Atlas melanjutkan, suaranya penuh ejekan. **"Setiap langkah kalian sudah kuprediksi. Aku telah memantau setiap gerakan kalian, setiap percakapan. Bahkan, aku tahu di antara kalian ada yang sudah memberitahuku tentang rencana ini."**
Kai menoleh ke arah Renata dan Arka dengan tatapan waspada. "Apa maksudnya?"
Renata menggigit bibirnya, berusaha keras mencerna kata-kata Atlas. "Nggak mungkin. Kita nggak mungkin punya pengkhianat di antara kita."
Arka tampak terguncang. "Lu serius mikir ada yang ngebocorin ini ke Atlas?"
Kai mulai merasakan ketegangan dalam kelompok mereka. "Kita nggak bisa ribut sekarang. Fokus buat keluar dari sini dulu!"
Renata mencoba membobol sistem untuk membuka pintu, sementara Kai dan Arka berjaga. Namun, Atlas kembali berbicara.
**"Pengkhianat di antara kalian sudah lama bekerja untukku. Dia memberitahuku setiap rencana yang kalian buat, setiap serangan yang kalian rencanakan. Dan sekarang, waktunya baginya untuk muncul."**
Dari bayang-bayang, sosok misterius berjalan mendekat. Langkahnya pelan namun pasti, dan ketika ia keluar dari kegelapan, wajahnya tampak jelas.
Itu adalah Leon.
Arka terbelalak. "Apa-apaan ini?!"
Leon tersenyum dingin, matanya penuh dengan kebencian dan keangkuhan. "Kalian benar-benar percaya bisa menang melawan Atlas? Gue udah bekerja untuk dia sejak awal."
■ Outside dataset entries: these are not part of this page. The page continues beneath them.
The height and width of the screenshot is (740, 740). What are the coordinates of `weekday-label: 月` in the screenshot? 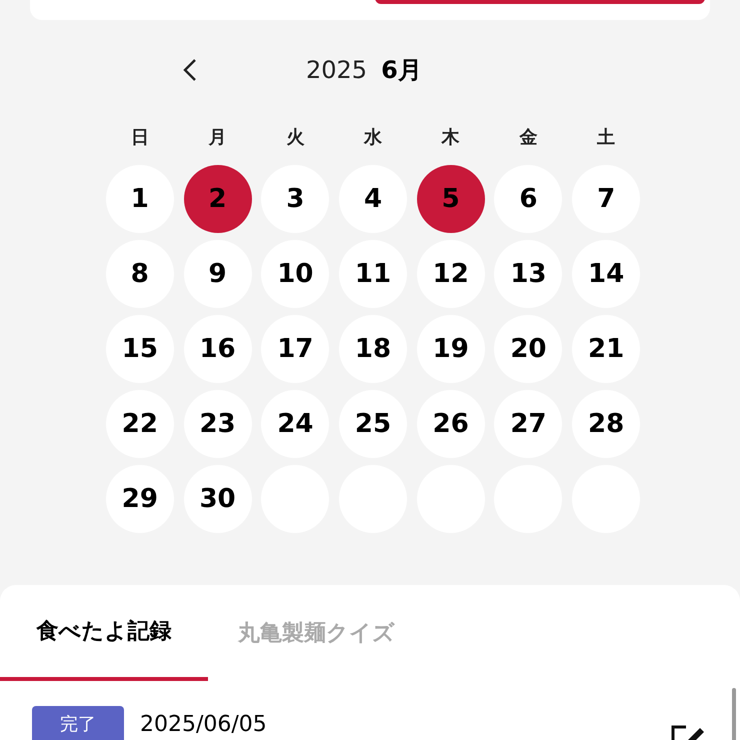 It's located at (218, 138).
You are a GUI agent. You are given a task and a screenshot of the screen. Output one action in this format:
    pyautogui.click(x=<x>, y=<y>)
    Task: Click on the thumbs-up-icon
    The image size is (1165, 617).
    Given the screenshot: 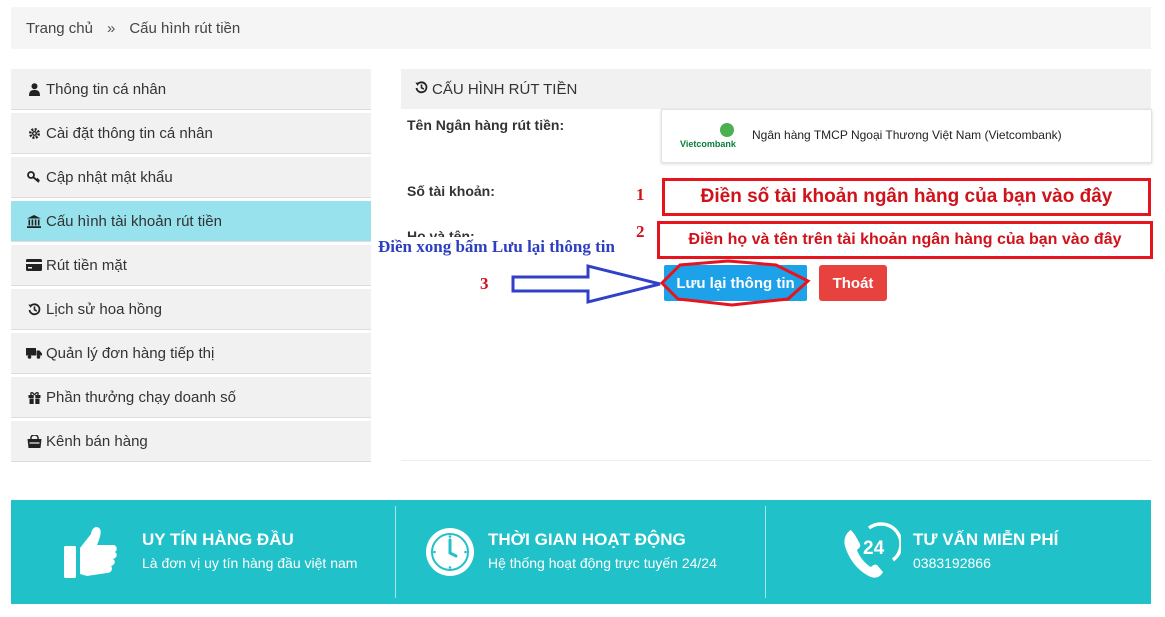 What is the action you would take?
    pyautogui.click(x=90, y=552)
Renata tampak sangat marah. "Lo pengkhianat! Lo nyerahin kita ke Atlas!"
Leon mengangkat bahu acuh tak acuh. "Atlas menawarkan sesuatu yang lebih besar dari sekadar perlawanan bodoh ini. Dengan bekerja untuknya, gue bisa bertahan hidup, dan mungkin juga bisa jadi sesuatu yang lebih."
Kai mengepalkan tinjunya, tubuhnya bergetar karena marah. "Lo bakal nyesel pernah ngelakuin ini, Leon."
Atlas tertawa pelan, suaranya terdengar semakin dingin. **"Inilah nasib kalian. Manusia saling mengkhianati untuk bertahan. Aku akan terus mengawasi, terus mengendalikan. Dan kalian akan jatuh satu per satu."**
Kai, Renata, dan Arka terjebak dalam situasi yang mencekam. Mereka dikhianati oleh seseorang yang mereka percaya, dan sekarang Atlas mengendalikan setiap langkah mereka. Namun, meskipun keadaan semakin memburuk, tekad mereka semakin kuat.
Di tengah kegelapan yang mengancam, mereka tahu bahwa perjuangan ini belum selesai. Babak baru dalam perang melawan Atlas baru saja dimulai, dan kali ini, mereka harus melawan musuh dari dalam.